Semantic Relatedness for All (Languages): A Comparative Analysis of Multilingual Semantic Relatedness Using Machine Translation
Andre Freitas, Siamak Barzegar, Juliano Efson Sales, Siegfried, Handschuh, Brian Davis

TL;DR
This study compares multilingual semantic relatedness models, showing that machine translation significantly improves performance over native models, with combined translation and English models yielding the best results across 11 languages.
Contribution
It provides a comprehensive comparison of native versus machine-translated semantic models across multiple languages, highlighting the effectiveness of translation-based approaches.
Findings
Machine translation improves semantic relatedness accuracy by 16.7%.
Combining translation with English Word2Vec models yields the best results.
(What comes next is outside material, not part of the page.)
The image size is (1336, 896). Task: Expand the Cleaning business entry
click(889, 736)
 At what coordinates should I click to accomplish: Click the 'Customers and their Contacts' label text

Using informative corpora outweighs translation errors.
Abstract
This paper provides a comparative analysis of the performance of four state-of-the-art distributional semantic models (DSMs) over 11 languages, contrasting the native language-specific models with the use of machine translation over English-based DSMs. The experimental results show that there is a significant improvement (average of 16.7% for the Spearman correlation) by using state-of-the-art machine translation approaches. The results also show that the benefit of using the most informative corpus outweighs the possible errors introduced by the machine translation. For all languages, the combination of machine translation over the Word2Vec English distributional model provided the best results consistently (average Spearman correlation of 0.68).